Can you reproduce the material below verbatim, starting with the line that contains "Click the 'not Kalman' axis label" and going on through the line that contains "click(x=56, y=760)", with both of those lines included and the pictures left out?

§ MATERIAL FOR THIS TASK
──────

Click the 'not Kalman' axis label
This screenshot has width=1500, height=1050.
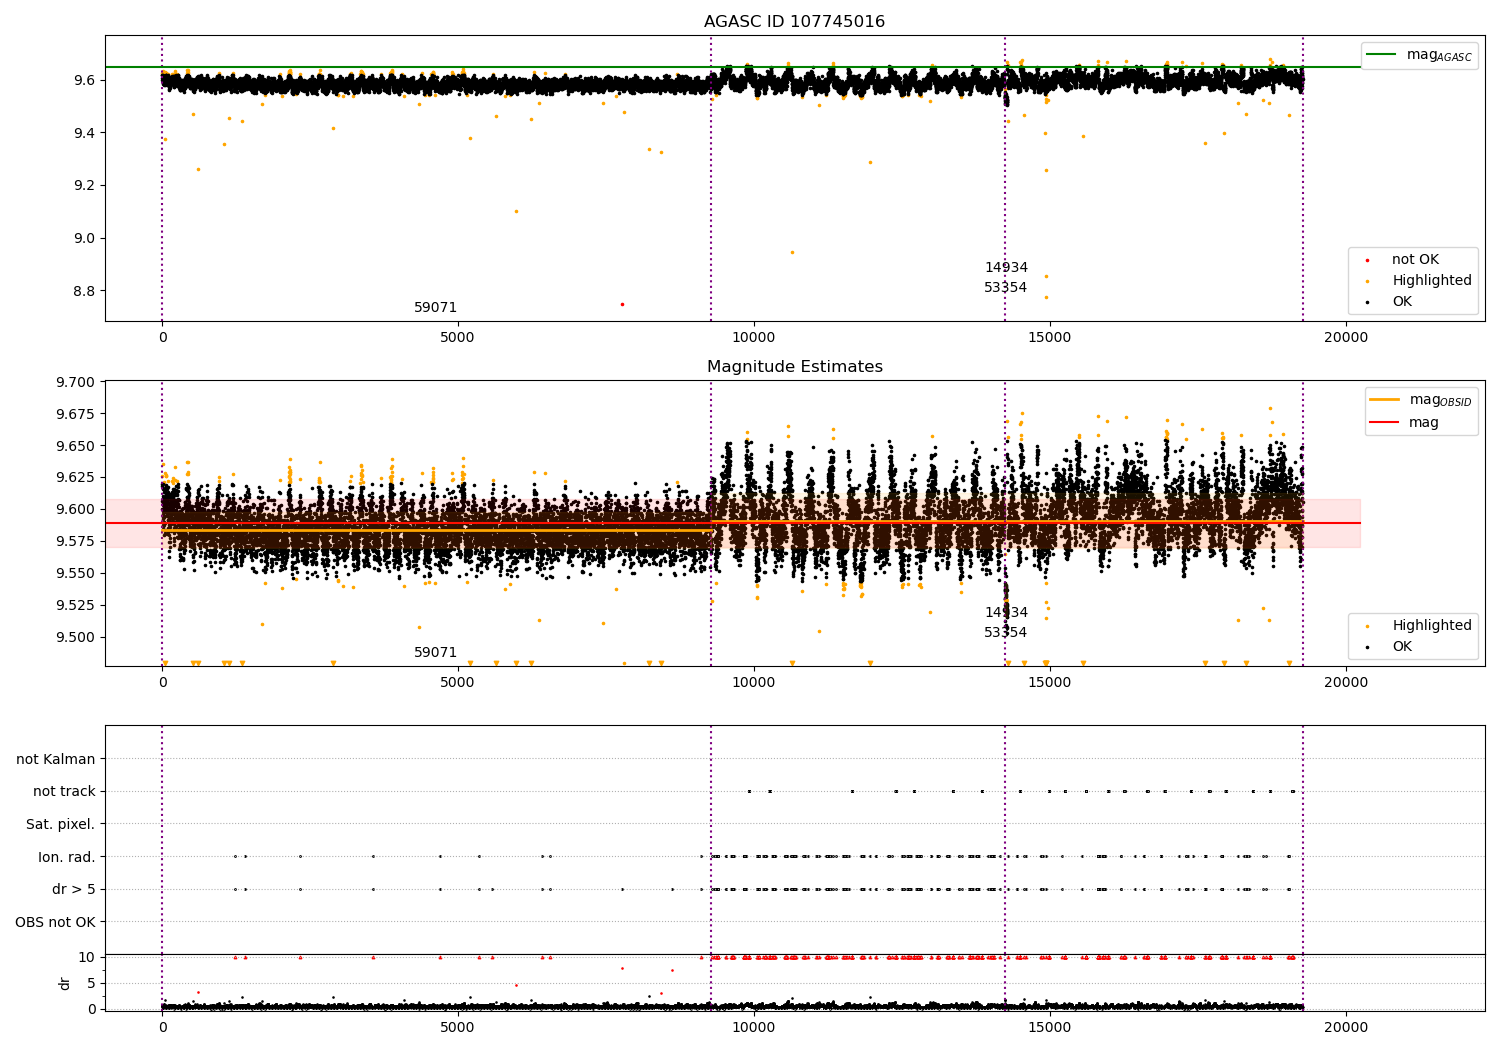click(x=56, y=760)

──────

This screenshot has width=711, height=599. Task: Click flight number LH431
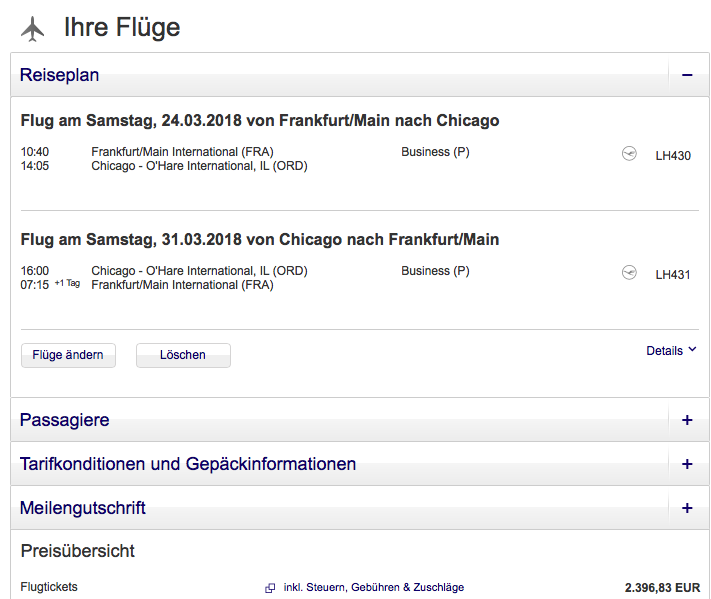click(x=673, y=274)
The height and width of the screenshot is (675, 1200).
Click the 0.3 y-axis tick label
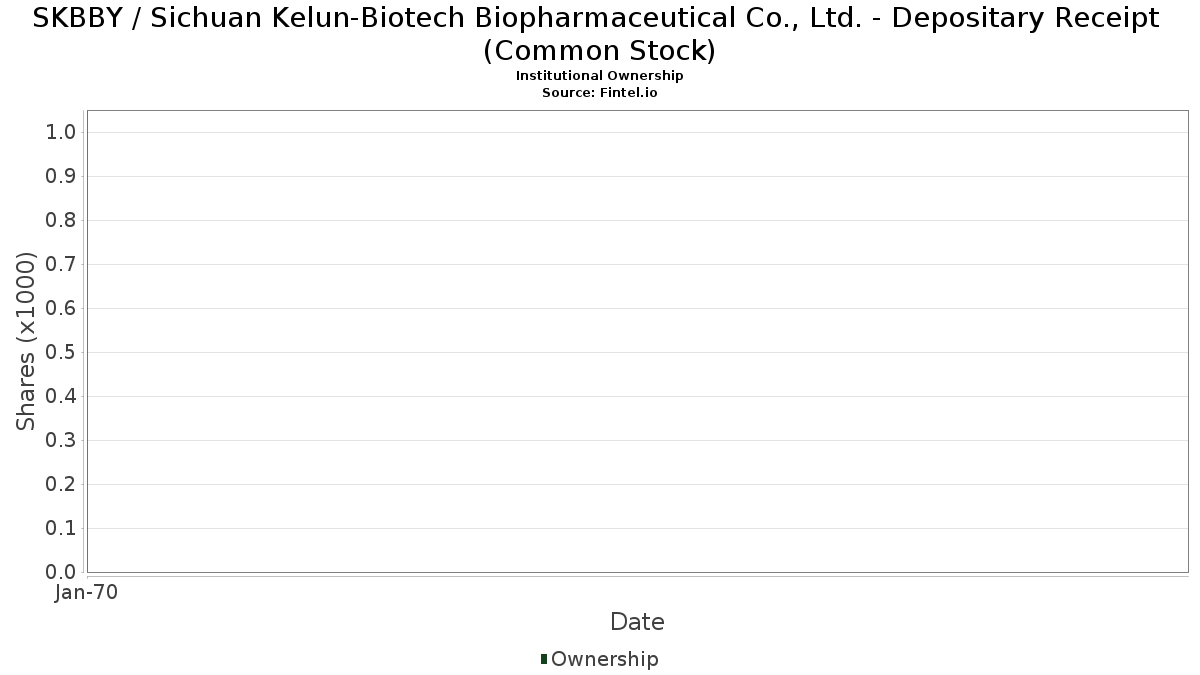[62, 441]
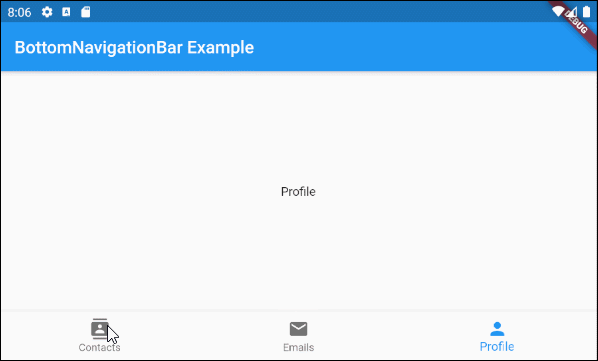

──────

§ SOLUTION
Click the 'not Kalman' axis label
This screenshot has width=1500, height=1050.
click(x=56, y=760)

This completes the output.